• Task prompt: Rewrite the records starting with the line containing "You are a computer-use agent. Image resolution: width=246" and going on through the line containing "will tap(34, 170).", changing "dropdown" to "drop-down" and leaving everything else unchanged.

Dataset entries:
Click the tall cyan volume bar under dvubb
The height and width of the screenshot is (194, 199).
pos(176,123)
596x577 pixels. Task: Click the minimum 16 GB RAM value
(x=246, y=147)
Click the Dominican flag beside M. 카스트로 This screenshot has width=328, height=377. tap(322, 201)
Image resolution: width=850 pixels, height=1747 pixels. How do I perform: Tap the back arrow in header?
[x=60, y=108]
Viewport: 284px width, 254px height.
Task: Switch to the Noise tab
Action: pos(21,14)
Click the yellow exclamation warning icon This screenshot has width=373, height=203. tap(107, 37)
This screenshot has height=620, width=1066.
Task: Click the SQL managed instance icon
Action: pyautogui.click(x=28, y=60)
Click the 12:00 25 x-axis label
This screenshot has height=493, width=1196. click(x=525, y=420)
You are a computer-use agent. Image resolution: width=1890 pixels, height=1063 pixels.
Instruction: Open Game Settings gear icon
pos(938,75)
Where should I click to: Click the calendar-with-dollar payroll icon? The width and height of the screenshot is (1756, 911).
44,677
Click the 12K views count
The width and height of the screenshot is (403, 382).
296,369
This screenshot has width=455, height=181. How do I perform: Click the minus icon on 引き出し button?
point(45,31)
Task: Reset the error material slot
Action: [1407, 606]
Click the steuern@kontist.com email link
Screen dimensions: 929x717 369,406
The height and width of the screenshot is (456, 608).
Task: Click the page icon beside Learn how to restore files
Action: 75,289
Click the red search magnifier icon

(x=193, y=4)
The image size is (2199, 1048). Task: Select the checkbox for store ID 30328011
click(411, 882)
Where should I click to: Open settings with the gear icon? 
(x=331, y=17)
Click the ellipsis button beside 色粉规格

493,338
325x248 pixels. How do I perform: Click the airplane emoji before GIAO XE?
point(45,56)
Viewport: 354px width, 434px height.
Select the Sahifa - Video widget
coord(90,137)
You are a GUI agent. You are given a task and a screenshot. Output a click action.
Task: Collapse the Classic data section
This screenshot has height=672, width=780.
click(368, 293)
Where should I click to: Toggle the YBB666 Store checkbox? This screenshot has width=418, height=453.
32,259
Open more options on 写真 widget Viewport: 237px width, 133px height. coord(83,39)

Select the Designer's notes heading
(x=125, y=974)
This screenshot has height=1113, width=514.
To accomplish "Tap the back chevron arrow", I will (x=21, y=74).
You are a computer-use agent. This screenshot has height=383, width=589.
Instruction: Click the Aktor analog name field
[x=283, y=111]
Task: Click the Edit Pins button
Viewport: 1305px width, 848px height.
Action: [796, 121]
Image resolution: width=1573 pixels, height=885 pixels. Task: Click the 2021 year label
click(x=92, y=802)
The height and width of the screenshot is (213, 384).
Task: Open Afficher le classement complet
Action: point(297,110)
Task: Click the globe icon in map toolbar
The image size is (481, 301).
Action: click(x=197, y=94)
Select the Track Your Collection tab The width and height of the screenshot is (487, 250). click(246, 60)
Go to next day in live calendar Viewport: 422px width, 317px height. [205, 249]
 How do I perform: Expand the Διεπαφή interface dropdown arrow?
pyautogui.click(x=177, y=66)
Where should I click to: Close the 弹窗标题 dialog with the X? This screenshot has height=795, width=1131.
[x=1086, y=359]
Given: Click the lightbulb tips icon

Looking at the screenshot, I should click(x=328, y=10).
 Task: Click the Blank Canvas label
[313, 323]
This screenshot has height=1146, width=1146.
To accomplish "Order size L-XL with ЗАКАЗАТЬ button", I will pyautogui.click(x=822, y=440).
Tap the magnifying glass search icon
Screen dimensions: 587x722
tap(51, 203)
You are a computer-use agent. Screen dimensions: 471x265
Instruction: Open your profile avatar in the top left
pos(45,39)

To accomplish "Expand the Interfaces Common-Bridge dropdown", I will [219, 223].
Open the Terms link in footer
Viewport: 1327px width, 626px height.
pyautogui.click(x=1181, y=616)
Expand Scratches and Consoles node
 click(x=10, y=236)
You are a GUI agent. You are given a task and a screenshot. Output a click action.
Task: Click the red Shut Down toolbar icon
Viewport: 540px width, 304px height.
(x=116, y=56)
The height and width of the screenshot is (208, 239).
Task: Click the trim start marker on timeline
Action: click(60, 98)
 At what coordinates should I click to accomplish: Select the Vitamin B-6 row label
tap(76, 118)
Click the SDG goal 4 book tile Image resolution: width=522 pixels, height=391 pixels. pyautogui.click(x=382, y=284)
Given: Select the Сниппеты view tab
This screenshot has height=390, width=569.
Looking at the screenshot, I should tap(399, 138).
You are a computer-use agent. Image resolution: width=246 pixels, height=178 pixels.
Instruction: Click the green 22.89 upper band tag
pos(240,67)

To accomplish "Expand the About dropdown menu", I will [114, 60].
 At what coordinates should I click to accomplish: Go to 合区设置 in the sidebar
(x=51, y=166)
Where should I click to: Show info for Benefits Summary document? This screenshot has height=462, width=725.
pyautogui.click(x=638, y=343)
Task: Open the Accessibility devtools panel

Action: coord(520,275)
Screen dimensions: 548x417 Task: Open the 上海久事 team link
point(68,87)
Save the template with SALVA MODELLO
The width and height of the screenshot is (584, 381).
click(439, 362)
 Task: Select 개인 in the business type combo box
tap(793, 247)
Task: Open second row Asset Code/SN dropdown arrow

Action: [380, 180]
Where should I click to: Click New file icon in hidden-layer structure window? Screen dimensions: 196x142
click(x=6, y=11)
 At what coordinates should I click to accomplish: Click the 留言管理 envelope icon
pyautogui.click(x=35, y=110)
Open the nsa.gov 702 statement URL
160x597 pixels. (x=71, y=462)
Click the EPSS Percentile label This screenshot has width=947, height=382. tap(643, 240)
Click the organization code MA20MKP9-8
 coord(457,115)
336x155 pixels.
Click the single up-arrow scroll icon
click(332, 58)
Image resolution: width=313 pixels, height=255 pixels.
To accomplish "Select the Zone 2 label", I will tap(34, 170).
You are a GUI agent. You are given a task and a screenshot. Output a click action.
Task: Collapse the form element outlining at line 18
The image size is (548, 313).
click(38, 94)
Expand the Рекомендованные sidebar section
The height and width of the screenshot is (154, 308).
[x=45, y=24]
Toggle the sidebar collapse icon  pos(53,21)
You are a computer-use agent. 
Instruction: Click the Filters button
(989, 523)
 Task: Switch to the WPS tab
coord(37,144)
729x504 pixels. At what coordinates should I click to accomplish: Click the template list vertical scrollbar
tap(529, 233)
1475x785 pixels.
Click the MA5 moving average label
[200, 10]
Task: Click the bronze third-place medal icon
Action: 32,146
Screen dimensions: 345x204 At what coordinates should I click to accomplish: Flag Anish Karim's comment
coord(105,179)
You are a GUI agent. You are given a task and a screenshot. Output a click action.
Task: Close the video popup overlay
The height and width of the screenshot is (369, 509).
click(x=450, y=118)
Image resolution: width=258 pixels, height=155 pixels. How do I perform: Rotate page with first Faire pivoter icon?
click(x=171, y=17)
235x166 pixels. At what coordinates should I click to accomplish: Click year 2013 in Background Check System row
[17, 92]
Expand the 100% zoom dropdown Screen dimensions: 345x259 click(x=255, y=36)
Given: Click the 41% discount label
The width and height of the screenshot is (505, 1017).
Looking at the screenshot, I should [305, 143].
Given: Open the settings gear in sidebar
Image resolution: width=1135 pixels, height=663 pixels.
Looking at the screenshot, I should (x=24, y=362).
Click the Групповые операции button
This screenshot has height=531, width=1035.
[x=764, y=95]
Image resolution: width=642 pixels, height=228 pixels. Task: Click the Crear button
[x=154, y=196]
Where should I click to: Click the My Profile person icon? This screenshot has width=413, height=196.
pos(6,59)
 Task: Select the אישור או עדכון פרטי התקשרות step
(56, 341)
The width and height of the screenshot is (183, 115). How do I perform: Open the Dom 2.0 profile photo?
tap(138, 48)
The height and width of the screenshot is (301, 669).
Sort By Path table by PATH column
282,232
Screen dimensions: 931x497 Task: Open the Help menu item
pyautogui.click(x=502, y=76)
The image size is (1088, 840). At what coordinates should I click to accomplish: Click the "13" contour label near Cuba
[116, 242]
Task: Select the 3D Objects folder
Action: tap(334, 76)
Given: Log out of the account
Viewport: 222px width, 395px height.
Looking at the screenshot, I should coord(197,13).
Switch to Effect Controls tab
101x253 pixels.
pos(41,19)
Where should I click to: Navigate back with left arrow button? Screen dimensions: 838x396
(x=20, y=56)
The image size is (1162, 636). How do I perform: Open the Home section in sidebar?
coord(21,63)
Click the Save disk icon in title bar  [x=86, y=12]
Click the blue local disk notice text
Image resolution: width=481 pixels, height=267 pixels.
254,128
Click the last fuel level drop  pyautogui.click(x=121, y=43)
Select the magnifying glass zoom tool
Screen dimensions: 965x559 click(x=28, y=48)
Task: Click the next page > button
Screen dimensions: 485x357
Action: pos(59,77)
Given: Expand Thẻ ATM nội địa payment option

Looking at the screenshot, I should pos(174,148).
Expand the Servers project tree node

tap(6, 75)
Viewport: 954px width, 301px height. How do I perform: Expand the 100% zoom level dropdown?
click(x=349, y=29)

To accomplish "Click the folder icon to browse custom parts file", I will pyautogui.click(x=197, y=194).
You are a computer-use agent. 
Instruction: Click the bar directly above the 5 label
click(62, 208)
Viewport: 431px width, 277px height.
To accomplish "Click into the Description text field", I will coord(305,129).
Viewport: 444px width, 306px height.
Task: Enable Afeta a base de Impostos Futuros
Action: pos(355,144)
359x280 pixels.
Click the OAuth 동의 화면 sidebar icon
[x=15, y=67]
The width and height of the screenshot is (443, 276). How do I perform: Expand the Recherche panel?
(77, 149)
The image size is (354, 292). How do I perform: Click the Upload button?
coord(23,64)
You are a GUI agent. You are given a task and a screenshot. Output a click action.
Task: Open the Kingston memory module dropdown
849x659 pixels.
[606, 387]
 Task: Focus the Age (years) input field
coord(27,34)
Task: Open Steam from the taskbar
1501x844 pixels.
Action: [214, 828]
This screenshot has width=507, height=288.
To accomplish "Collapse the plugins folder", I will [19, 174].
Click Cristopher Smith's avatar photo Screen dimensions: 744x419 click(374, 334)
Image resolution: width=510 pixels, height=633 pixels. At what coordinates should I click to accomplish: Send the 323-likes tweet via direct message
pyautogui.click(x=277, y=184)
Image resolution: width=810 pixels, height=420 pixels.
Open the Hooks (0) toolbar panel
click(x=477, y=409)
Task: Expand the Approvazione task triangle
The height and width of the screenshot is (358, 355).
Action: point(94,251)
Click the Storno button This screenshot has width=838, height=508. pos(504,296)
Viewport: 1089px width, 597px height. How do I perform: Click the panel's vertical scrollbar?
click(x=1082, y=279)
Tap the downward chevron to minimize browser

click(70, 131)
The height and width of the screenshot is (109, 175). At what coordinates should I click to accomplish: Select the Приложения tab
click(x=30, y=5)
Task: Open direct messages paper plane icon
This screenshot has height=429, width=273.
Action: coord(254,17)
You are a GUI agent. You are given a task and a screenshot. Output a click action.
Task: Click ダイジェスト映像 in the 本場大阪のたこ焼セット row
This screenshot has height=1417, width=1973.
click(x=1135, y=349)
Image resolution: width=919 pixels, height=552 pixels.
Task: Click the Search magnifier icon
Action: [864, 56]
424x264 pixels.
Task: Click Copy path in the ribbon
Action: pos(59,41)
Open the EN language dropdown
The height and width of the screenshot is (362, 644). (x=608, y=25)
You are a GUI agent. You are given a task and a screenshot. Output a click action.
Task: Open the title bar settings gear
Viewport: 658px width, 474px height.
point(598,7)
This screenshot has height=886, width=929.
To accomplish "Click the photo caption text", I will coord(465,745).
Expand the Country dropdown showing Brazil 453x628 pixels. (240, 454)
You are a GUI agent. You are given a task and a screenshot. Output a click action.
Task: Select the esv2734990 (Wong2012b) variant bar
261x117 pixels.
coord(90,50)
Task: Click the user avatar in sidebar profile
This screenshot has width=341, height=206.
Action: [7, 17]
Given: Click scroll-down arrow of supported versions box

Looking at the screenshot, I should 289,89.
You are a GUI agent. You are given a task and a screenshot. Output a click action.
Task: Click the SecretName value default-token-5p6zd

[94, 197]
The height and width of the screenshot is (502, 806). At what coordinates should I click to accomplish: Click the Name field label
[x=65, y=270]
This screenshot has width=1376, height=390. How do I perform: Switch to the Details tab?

• The response:
You are a computer-use agent. Image resolution: width=246 pixels, height=178 pixels.
Instruction: Click the green 22.89 upper band tag
pos(240,67)

To accomplish "Expand the About drop-down menu", I will [114, 60].
 At what coordinates should I click to accomplish: Go to 合区设置 in the sidebar
(x=51, y=166)
Where should I click to: Show info for Benefits Summary document? This screenshot has height=462, width=725.
pyautogui.click(x=638, y=343)
Task: Open the Accessibility devtools panel

Action: coord(520,275)
Screen dimensions: 548x417 Task: Open the 上海久事 team link
point(68,87)
Save the template with SALVA MODELLO
The width and height of the screenshot is (584, 381).
click(439, 362)
 Task: Select 개인 in the business type combo box
tap(793, 247)
Task: Open second row Asset Code/SN drop-down arrow

Action: [380, 180]
Where should I click to: Click New file icon in hidden-layer structure window? Screen dimensions: 196x142
click(x=6, y=11)
 At what coordinates should I click to accomplish: Click the 留言管理 envelope icon
pyautogui.click(x=35, y=110)
Open the nsa.gov 702 statement URL
160x597 pixels. (x=71, y=462)
Click the EPSS Percentile label This screenshot has width=947, height=382. tap(643, 240)
Click the organization code MA20MKP9-8
 coord(457,115)
336x155 pixels.
Click the single up-arrow scroll icon
click(332, 58)
Image resolution: width=313 pixels, height=255 pixels.
To accomplish "Select the Zone 2 label", I will tap(34, 170).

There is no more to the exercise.